I tried; I did try, for years - to return to such ways, such religious
answers; needing them - hoping to find in and though them and their
rites that constant remembrance, that constant presencing, of the
numinous that I felt, knew, understood, would keep me a better, more
enlightened, more empathic, and compassionate, person, mindful through
humility
of my own errors, arrogance, and mistakes.
But it did not work, for me - except in moments; far too few moments.

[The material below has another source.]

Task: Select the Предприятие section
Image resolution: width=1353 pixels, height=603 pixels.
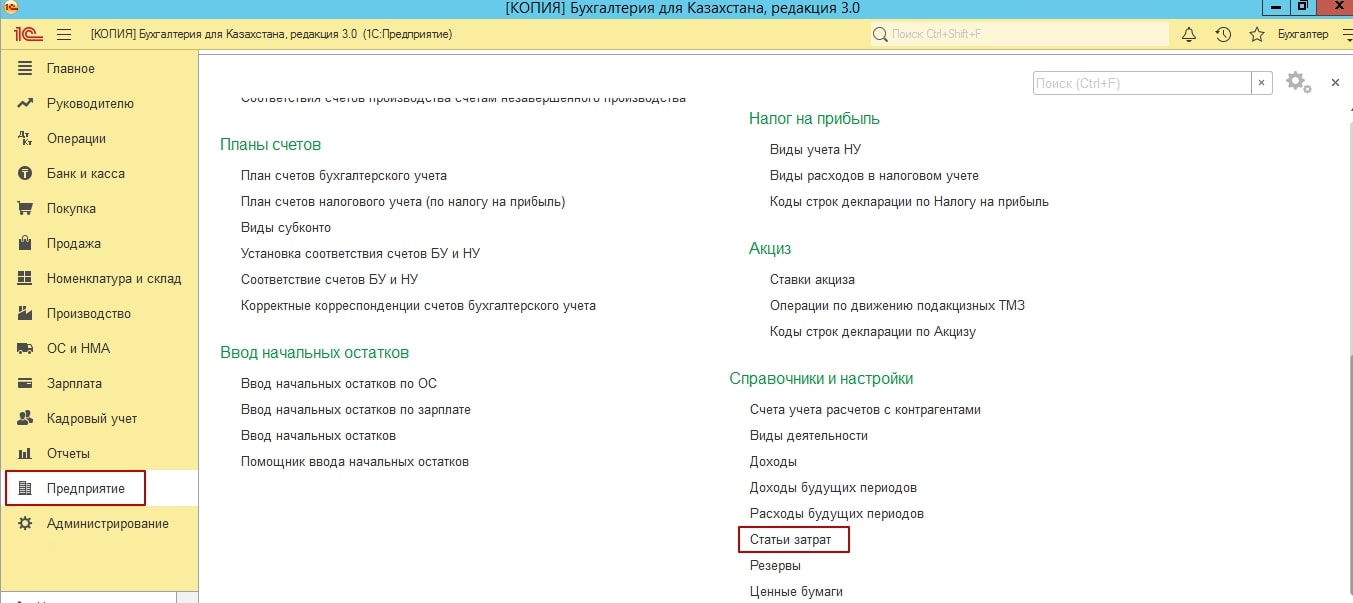Action: pyautogui.click(x=85, y=488)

For always there were deep feelings of there being something missing in
their rites; of there being something just too abstract, too
un-numinous, in their requirement that one accepts certain beliefs and
dogma. As if the pure numinous essence has somehow by some means and
over time been lost, or might not have been fully there even in their
genesis.
Perhaps, possibly, probably - this is just my all-too-human arrogance
re-asserting itself, yet again. My presumption, my illusion, of
knowing, born from some all-too-human desire. But the stark simple
truth was that such accepted, conventional, religious means did not
work for me - or no longer worked for me. No longer presenced the
numen, for me; no longer enabled me to rise, to go, beyond my selfish,
foolish, error-prone self, to where the essence of empathy and
compassion and the numen itself seemed to live, far beyond our temporal
world of selfish suffering-causing human beings.
Thus did I slowly, sometimes painfully, from my pathei-mathos, construct
for
myself,
over years, my own Way.
But even this Numinous Way of mine seems incomplete, as it is only my
own uncertain and possibly quite feeble answer. For even now I seem to
have no means, in and through this Way of mine, to presence the Numen,
on a regular temporal basis to remind myself of the mistakes of my
past, to feel again the living numinous Cosmos beyond that often
mundane world which has now become the place of my daily living.
Thus is there the same old haunting question - of how long will it be
before I in my addiction forget The Numen, yet again, and so return to
the suffering-causing habits of so many previous years?
For now, I can only hope against hope that I have strength enough,
memories enough, humility enough, to keep me where I know I should
belong: infused, suffused, with the world of the numinous, enabling
thus such an empathic living as can make us and keep us as ethical,
compassionate, human beings; one sign toward the higher human type we
surely have the potential to become.